Takdir telah mempertemukan kedua orang tuaku sehingga mereka menikah pada hari Jum'at 13 Januari 2006. Pasangan yang saling melengkapi ini kupangil dengan sebutan papa dan mama.
Papa lahir pada tanggal 6 Agustus 1975 dan nenek memberinya nama Aprizal.Profesi papa saat ini ialah sebagai karyawan swasta di PLN. Papa punya keinginan kuat agar anak-anaknya suatu saat nanti dapat menjadi orang sukses melebihi dirinya. Sehingga membuat sikap tegas papa tidak terlihat mengherankan di mata kami, anak-anaknya. Namun, di sisi lain papa punya pribadi lembut dan humoris. Tak pelak kepribadianku yang receh ini adalah turunan papa. Tak ada batasan darinya tentang cara kami mengekspresikan diri sendiri selagi masih dalam batasan wajar.
 Sedangkan mama telah diberi nama Mesrawati sejak 18 April 1979. Kemudian, setelah menyelesaikan studinya sebagai perawat, mama menambahkan gelar di belakang dan depan namanya menjadi Ns. Mesrawati, S.Kep. Untuk saat ini mama melaksanakan dinas di RSUD Ahmad Syafii Maarif Tanah Badantung. Mama panutanku, ia menjadi titik acuan hidupku selama lebih dari 14 tahun aku menyinggahi dunia. Seperti papa, mama juga tak pernah membatasi ruang gerak anak-anaknya. Ia melepas anak-anaknya untuk terbang begitu jauh karena ingin kami menggapai hal-hal yang kami impikan.

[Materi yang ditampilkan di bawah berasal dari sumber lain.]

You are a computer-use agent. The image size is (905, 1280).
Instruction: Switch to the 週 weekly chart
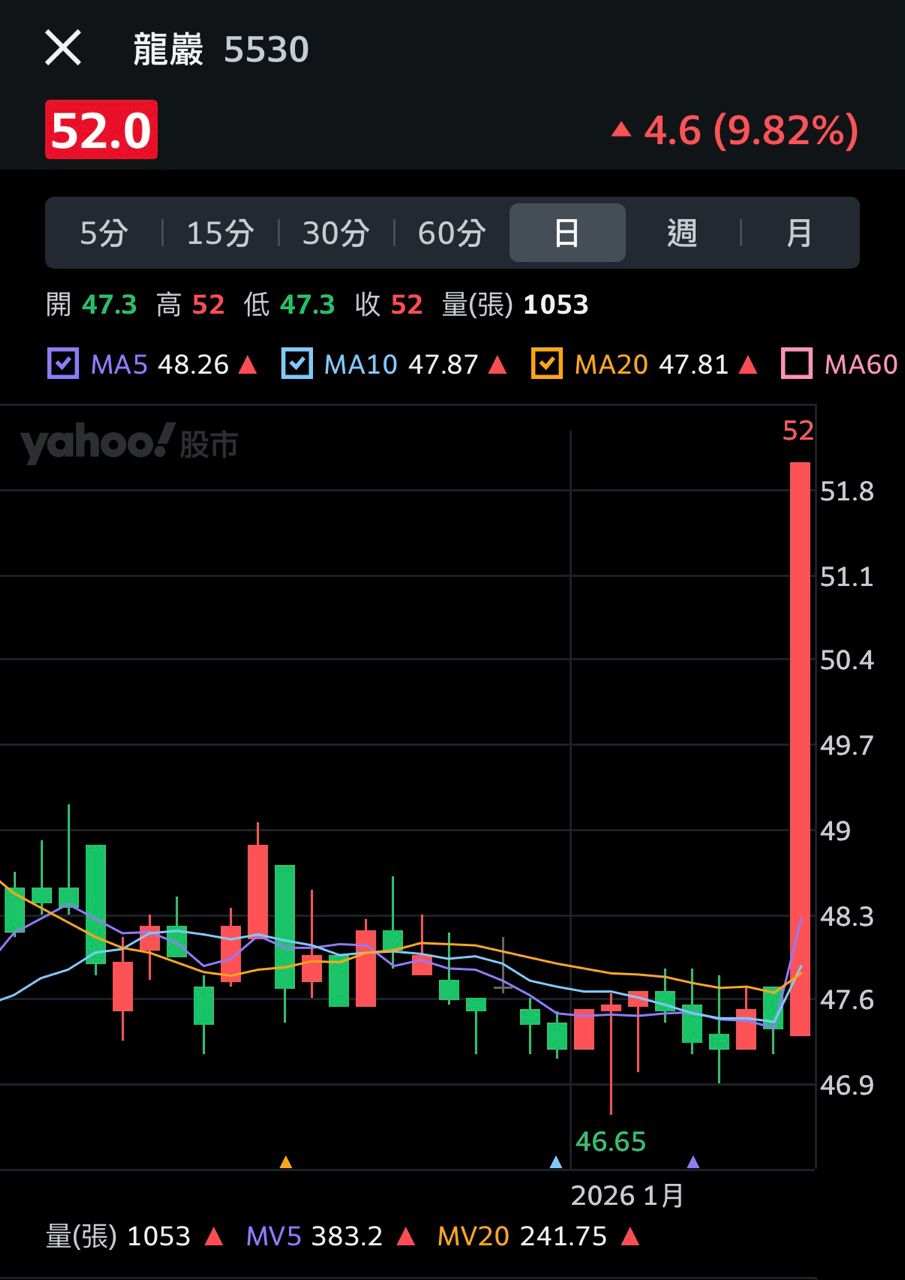(682, 233)
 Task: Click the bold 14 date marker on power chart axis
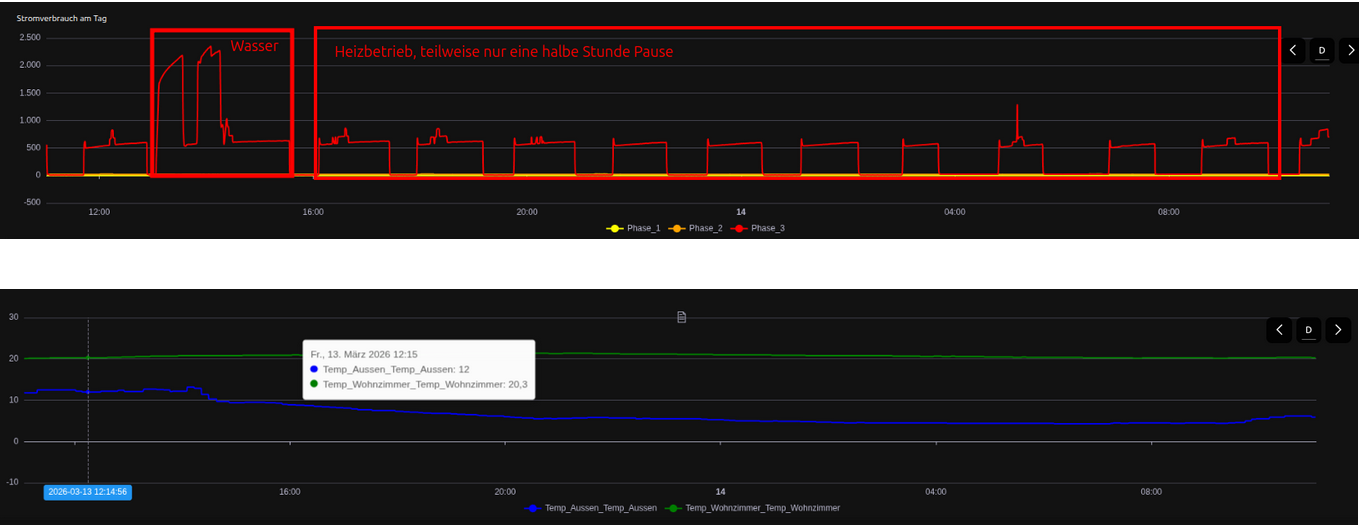pos(741,212)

Dalam keluarga kecil kami aku berperan sebagai anak bungsu dan memiliki seorang kakak laki-laki. Nama lengkapnya Fauzul Azmi, kupanggil  ia dengan sebutan Bang Ajul. Sebelas bulan setelah orang tuaku menikah, ia menjadi anugerah pertama dalam hidup papa dan mama. Sifatnya yang tengil dan jahil memang mengesalkan tetapi aku tahu ia berusaha menjadi abang yang baik. Dulu kemanapun ia pergi sudah menjadi kebiasaanku untuk mengikutinya selalu. Setelah beranjak remaja, kami dipisahkan jarak karena aku disekolahkan secara asrama. Namun, hubungan kami tak mungkin bisa merenggang hanya karena sebuah jarak. Saat kami bertemu kembali jarak itu malah mempererat hubungan kami.
Sejak zaman buyutku, kami sekeluarga telah memeluk agama Islam. Papa selalu shalat tepat waktu dan menjadi imam di rumah. Mama juga yang mengajarkanku untuk membaca Al Quran setiap malam.
Aku jatuh cinta pada hal yang orang-orang sebut dengan membaca dan menulis. Keduanya begitu serasi. Setelah membaca banyak hal aku akan kembali menuliskannya dalam bentuk sastra tulis seperti puisi ataupun sebuah cerita yang tak pernah kubagikan dengan siapapun. Dalam keluargaku belum pernah mengalir darah penulis, sehingga mama bilang bahwa aku mendapatkannya karena terlalu banyak membaca. Yah, setidaknya suatu saat aku ingin memberanikan diri untuk berbagi hal yang selama ini hidup bersisian dengan pribadiku.
Di samping itu, aku punya mimpi yang lebih tinggi. Mimpi yang telah kurangkai sejak aku mengerti bahwa hidup selalu memiliki tujuan. Sejak kecil, aku ingin sekali menjadi seorang dokter. Seiring bumi berputar, mimpi itu terus berubah dan pada akhirnya kuputuskan untuk merangkai asa pada profesi Ahli Bedah Jantung. Inspirasi ini muncul karena kekagumanku pada profesi mama dan ante yang memang bekerja sebagai tenaga kesehatan.
Sadarku bahwa mimpi tersebut memang terlalu tinggi untuk digapai. Bukan berarti menyerah, namun kusiapkan rencana cadangan jika memang suatu saat mimpi itu harus kukubur. Hidup harus tetap berjalan dan oleh sebab itu kutanam asa selanjutnya pada profesi Diplomat. Kupikir mungkin akan menyenangkan jika bisa mengelilingi negeri asing sembari membahas keadaan dunia.
Jika tak juga kudapatkan, aku masih bisa memupuk asa pada kegiatan sebagai Pegawai Negeri Sipil. Hal yang mungkin terlihat biasa saja tapi setidaknya bagiku berharga.
Selama mengisi waktuku sebagai balita, mama menitipkanku di PAUD dekat tempat mama bekerja dulu. Saat itu umurku kurang dari empat tahun, dan tak banyak yang bisa menyinggahi ingatanku. Hanya satu yang kuingat, yaitu perasaan saat pertama kali aku mengetahui bahwa di dunia ada orang yang disebut teman.